If anyone happens to see the above thread, goog.Promise
works as a drop in replacement for native promises. :thumbsup:
@danielstockton yeah mixing React and serious DOM querying is unlikely to lead to fun results
I'll probably rewrite it in a more om/react friendly way. I'm trying to translate some jQuery that a designer came up with and don't think they're really compatible.
this is really really hard to read for me https://clojuredocs.org/clojure.core/require
Is there a good way of replacing a function defined in a library with one of your own (instrumenting it to debug it)? I've tried re-defining it via the Figwheel REPL and this works but is fiddly since the REPL isn't a good code editing environment. I tried create a new namespace and then re-opening the library namespace to redefine the function and this seemed to work for a while, then I started getting "Uncaught Error: Namespace "ajax.core" already declared." errors from the console.
@sandbags I don’t know about your other problems - but you can always set!
to replace some definition
but they are not using (fn ..) or (defn ..) but some kind of home-brew currying macro
maybe i am just tired from banging my head against this for several hours, or perhaps i am just not at the same level of understanding as you
but i'm not sure how I set! the return from a macro since that will be some form of def
ah but perhaps you meant to create your new function under a new name using the macro and then set one to the other?
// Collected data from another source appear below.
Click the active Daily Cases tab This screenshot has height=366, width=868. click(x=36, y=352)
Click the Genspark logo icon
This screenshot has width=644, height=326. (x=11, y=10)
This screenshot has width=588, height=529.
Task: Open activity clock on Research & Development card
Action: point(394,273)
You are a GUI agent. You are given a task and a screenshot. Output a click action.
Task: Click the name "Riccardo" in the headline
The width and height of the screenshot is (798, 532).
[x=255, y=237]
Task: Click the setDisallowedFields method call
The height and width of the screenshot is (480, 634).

@dnolen i don't see how that helps me. where do i get the "..." from exactly? Are you suggesting I pick through the macro expansion?
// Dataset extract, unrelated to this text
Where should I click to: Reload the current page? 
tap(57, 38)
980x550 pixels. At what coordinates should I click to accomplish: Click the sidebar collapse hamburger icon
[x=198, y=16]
right, but my question was how I obtain the thing I want to pass as ... to the set!
call which wasn't obvious to me.
unless i just define my new function as e.g. json-read-2
and then set one to the other
yes but i don't have that (fn [] ..) ... okay let's stop there, thanks for trying to help
@sandbags but you’re instrumenting it, are you not going to write (fn [] …)
yourself ???
@dnolen at the risk of going around the circle again ... no, i am instrumenting their function
the snippet doesn’t make any sense to me yet. I’m just explaining how you should instrument in general.
@sandbags At the risk of further confusion: I sometimes just copy and paste the entire namespace into my src
folder (at the appropriate place for the ns), this means all the imports, namespace aliases etc are all available. And then just edit the code as you like. Once you're done, just remove the entire file.
however it looks like defining my own instrumented function and using set! has worked, so thanks again @dnolen apologies if i was being a bit dense but clearly not seeing on the same level as you
Repling into clojurescript via figwheel-sidecar.repl-api/cljs-repl, I'm getting swamped by huge error messages when large data fails in cljs.spec.test/instrument'd functions. Anyone know a way to intercept/limit the size of error messages in this context?
Any tips for debugging “Uncaught TypeError: Cannot read property 'getHostNode' of null” in a reagent app?
Reading the React issues, it seems like this is due to React getting into a funky state when previous errors are swallowed using e.g. promises, but I don’t have anything like that, unless reagent uses them internally.
I haven't seen that error before. Perhaps ask in #reagent channel to plug into broader experience. @cfleming
@mikethompson Thanks, I’ve asked over there.